Patients with acute myeloid leukemia (AML) harboring IDH1 mutations who were not suitable for intensive chemotherapy had improved event-free survival and overall survival (OS) with the combination of ivosidenib (Tibsovo) plus azacitidine (Onureg) versus azacitidine plus placebo, according to results of the phase 3 AGILE trial presented at the 2021 ASH Annual Meeting and Exposition.
The median OS was 24 months with the combination and 7.9 months with azacitidine plus placebo, translating into a significant 56% (P = .0005) reduction in death with the addition of ivosidenib.
“The ivosidenib plus azacitidine combination was safe and tolerable, with fewer infections reported relative to placebo plus azacitidine. In addition, the clinical benefit of the combination was supported by favorable health-related quality of life,” stated lead investigator Hartmut Döhner, MD, Medical Director, Internal Medicine, Ulm University Hospital, Germany.
“I’m really excited by the results from the AGILE trial,” commented Mikkael A. Sekeres, MD, MS, Chief, Division of Hematology, Leukemia Section, Sylvester Comprehensive Cancer Center, University of Miami, FL, who was moderator of a press briefing at the meeting. “The results show survival that is 3 times longer for a combination of ivosidenib plus azacitidine versus azacitidine alone in a very distinct population of patients who have an IDH1 mutation,” Dr Sekeres said.
The standard treatment for older patients (with or without IDH1 mutations) is fast becoming azacitidine plus venetoclax (Venclexta), which is easier to tolerate than standard induction chemotherapy, but nevertheless, can have toxicity issues.
Dr Sekeres noted that the combination of ivosidenib plus azacitidine may be a better choice for the treatment of older patients with IDH1-mutated AML—particularly those with comorbidities—who may not be able to tolerate venetoclax plus azacitidine.
The analysis of the AGILE trial was based on a data cutoff in March 2021, when 146 patients out of a planned 200 had been randomly assigned to oral ivosidenib 500 mg daily plus azacitidine 75 mg/m2 (subcutaneously or intravenously) or to the same dose of azacitidine plus placebo.

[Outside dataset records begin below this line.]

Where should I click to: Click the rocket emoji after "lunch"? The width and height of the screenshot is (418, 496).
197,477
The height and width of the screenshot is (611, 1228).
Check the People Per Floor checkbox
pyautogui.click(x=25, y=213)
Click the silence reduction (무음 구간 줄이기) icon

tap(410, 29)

In May 2021, the independent data-monitoring committee recommended a halt to the trial because an interim analysis showed significant improvements in outcomes among patients randomized to ivosidenib plus azacitidine.

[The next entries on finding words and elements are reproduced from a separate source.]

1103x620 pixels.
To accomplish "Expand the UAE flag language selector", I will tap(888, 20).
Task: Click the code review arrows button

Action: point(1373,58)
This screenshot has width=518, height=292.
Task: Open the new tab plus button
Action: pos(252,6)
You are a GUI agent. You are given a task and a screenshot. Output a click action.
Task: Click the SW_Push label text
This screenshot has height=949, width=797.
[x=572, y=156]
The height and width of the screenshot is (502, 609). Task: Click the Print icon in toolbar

At baseline, demographic and disease characteristics of patients in both treatment arms were similar (median age, approximately 76 years and approximately 75% of patients had de novo AML). The majority of patients in each group had intermediate cytogenetic risk.
The longest follow-up of the data was 29 months, and at that time significantly fewer study events were found in the ivosidenib plus azacitidine group versus azacitidine alone (P = .0011). Events were defined as treatment failure by week 24, relapse from remission, or death from any cause.

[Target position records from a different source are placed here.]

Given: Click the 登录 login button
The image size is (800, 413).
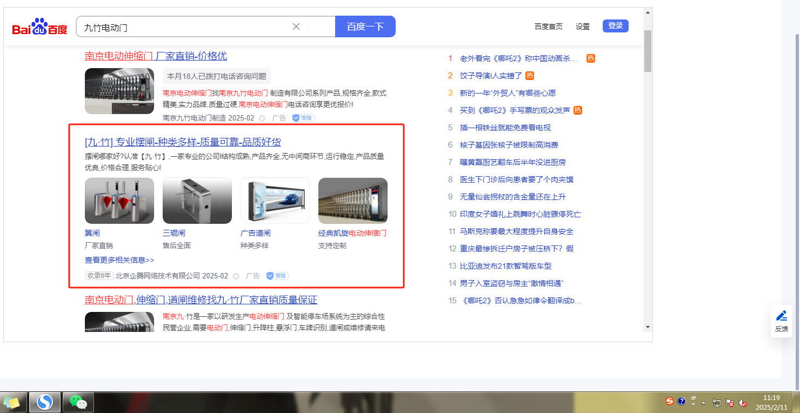Looking at the screenshot, I should click(x=615, y=26).
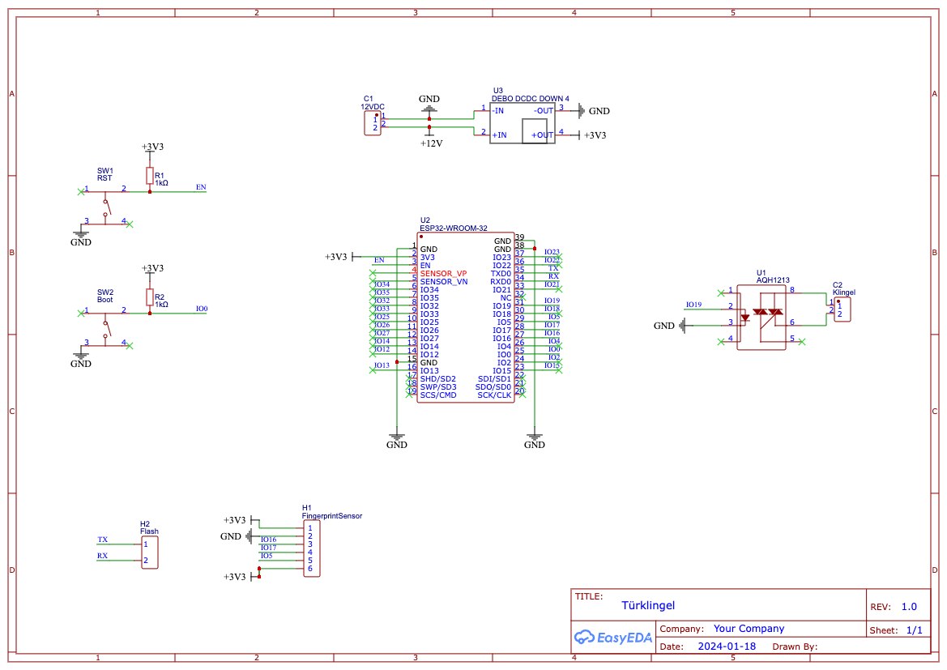Select the SW2 Boot switch symbol
947x670 pixels.
105,330
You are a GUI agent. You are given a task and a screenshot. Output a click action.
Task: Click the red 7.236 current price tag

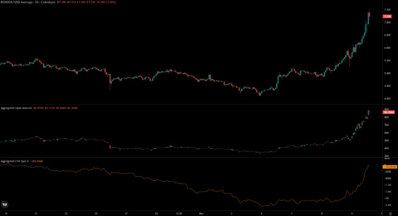(387, 16)
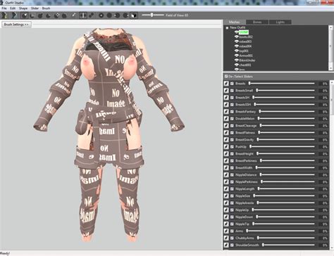Viewport: 334px width, 256px height.
Task: Click the Field of View slider handle
Action: [152, 15]
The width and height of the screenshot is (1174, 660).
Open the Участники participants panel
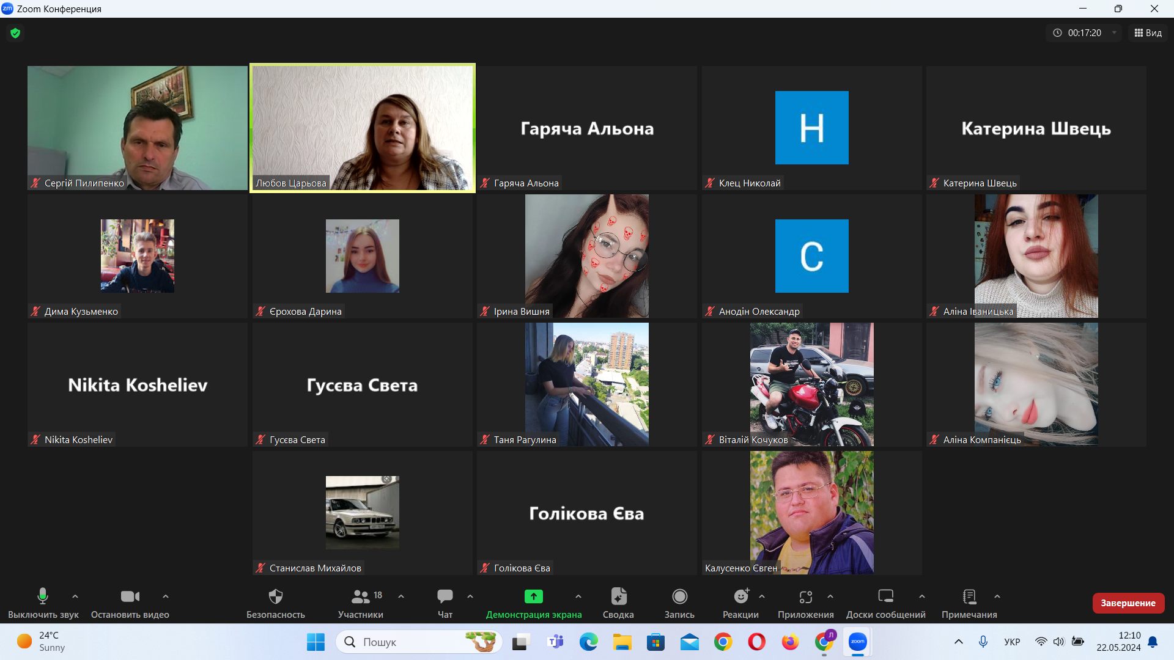point(361,596)
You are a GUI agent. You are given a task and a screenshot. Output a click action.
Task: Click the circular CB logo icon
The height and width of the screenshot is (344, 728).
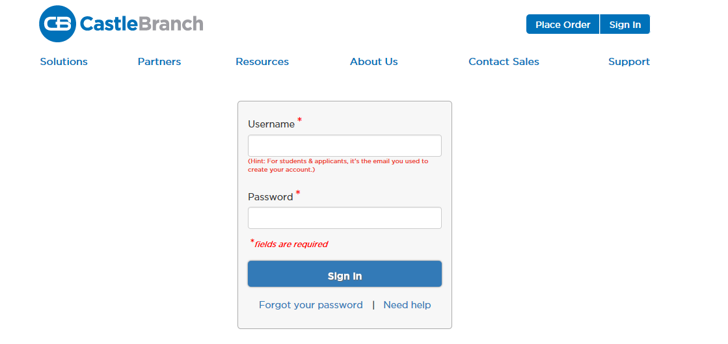pyautogui.click(x=57, y=23)
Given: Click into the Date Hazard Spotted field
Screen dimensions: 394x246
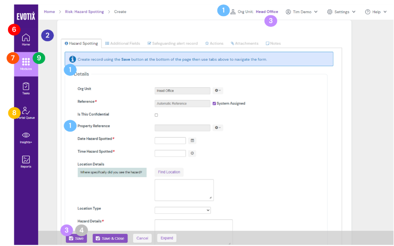Looking at the screenshot, I should [x=170, y=141].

The event-free survival and OS benefits were consistent across all prespecified subgroups, including patients with de novo disease, demographics, baseline cytogenetic risk status, World Health Organization AML classification, baseline white blood cell count, and baseline percentage of bone marrow blasts.
The complete response rate was 34% with the combination and 11% with azacitidine alone (P <.0001), and the overall response rates were 45% versus 14%, respectively (P <.0001).
Quality-of-life measures were numerically higher for ivosidenib plus azacitidine across all measures and were significantly better for the combination at day 1 of cycle 5 for diarrhea and appetite loss versus azacitidine plus placebo.
Treatment-emergent adverse events included grade ≥2 differentiation syndrome (14.1% with ivosidenib plus azacitidine vs 8.2% with azacitidine plus placebo). The grade ≥3 QT interval prolongation was 9.9% versus 4.1%, respectively.
Infections of any grade were less frequent with ivosidenib plus azacitidine than with azacitidine alone (28.2% vs 49.3%, respectively).